Obtaining resources on other planets allows a more efficient, economical and sustainable development in space, since shipments from Earth they are expensive and take a long time.
A team of researchers led by Professor Akbar Rhamdhani, from the University of Swinburne (Melbourne, Australia), recently published a study detailing a method for extracting metals from Mars.
Called carbothermic reduction, this process would take processed air, dirt, and sunlight on Mars to create metallic iron. It uses concentrated solar energy as a source of heat and carbon, which is produced by cooling CO gas, a by-product of oxygen production in the Martian atmosphere.
This is intended to method be combined with a future oxygen generating plant on the red planet, with the aim of jointly producing oxygen and iron alloys.
Obtaining resources on other planets pe It allows a more efficient, economical and sustainable development in space, since the launch of technology from Earth is expensive, takes a long time and is harmful to the environment, the specialists explain.
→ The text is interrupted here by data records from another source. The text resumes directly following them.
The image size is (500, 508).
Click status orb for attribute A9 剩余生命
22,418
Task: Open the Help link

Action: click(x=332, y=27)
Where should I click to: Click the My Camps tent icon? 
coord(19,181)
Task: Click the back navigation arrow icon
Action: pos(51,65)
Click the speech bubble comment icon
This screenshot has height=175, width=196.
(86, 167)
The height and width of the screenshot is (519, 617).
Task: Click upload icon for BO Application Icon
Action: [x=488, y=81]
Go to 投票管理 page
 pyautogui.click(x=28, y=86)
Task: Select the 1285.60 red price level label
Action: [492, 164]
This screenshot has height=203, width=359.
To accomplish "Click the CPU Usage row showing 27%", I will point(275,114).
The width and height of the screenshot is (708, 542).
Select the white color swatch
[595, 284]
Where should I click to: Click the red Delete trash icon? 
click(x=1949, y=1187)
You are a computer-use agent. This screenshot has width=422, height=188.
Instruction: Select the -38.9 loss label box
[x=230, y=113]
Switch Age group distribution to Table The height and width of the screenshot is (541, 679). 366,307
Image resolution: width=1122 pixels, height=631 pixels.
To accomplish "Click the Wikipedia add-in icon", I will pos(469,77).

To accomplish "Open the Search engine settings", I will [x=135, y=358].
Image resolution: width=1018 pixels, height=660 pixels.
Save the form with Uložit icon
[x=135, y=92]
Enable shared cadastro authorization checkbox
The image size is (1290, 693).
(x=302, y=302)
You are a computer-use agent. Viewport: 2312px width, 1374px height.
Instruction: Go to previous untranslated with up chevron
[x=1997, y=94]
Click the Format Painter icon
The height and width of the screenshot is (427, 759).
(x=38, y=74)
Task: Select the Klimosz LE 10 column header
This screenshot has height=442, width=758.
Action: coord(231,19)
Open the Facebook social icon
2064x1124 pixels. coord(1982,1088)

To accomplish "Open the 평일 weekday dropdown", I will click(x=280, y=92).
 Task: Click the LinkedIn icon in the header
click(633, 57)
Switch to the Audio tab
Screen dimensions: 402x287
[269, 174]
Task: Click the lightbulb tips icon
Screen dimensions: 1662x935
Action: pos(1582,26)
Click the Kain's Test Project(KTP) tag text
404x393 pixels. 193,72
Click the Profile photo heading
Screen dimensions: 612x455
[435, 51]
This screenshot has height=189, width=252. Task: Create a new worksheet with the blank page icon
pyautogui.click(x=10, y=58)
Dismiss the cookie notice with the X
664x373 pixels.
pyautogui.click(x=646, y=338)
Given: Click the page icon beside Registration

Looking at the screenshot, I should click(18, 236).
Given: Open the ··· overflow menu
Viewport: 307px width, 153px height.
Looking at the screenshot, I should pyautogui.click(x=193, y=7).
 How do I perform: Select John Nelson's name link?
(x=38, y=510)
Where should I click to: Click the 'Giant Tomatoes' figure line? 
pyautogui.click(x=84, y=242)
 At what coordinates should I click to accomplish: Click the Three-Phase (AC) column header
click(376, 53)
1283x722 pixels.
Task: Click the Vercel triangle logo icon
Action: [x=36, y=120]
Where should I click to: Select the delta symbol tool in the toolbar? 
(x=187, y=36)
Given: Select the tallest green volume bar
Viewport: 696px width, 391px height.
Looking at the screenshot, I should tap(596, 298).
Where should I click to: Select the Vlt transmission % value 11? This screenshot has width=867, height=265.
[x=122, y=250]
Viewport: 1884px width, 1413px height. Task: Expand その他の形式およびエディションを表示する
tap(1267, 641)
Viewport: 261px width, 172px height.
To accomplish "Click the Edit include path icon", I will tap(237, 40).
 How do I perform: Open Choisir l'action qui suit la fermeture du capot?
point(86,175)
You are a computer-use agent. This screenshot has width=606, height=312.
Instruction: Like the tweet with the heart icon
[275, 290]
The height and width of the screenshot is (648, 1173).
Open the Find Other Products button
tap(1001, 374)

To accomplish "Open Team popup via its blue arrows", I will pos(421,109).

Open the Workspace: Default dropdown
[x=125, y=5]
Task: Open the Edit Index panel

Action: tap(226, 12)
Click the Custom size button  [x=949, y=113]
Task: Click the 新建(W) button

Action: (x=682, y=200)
“We would like to develop a metal extraction process on Mars that actually uses resources ‘in situ’, without bringing reagents from Earth, to support further human mission and development on Mars”, stated Rhamdhani. “If you wanted to build something big on Mars without having to pay to launch everything from Earth (think big satellites, Mars colonies, refueling depots, and more), this could be a very worthwhile process.”
For his part, the director of Australia’s Space Industry and Technology Institute, Alan Duffy, stressed that his country “is committed to supporting NASA’s return to the Moon and reaching Mars with the Artemis program”, so they will need to use the resources of these places “for that to be feasible”.
“This work allows us to help NASA’s vision of its astronauts walking on the red planet a little easier,” concluded Duffy.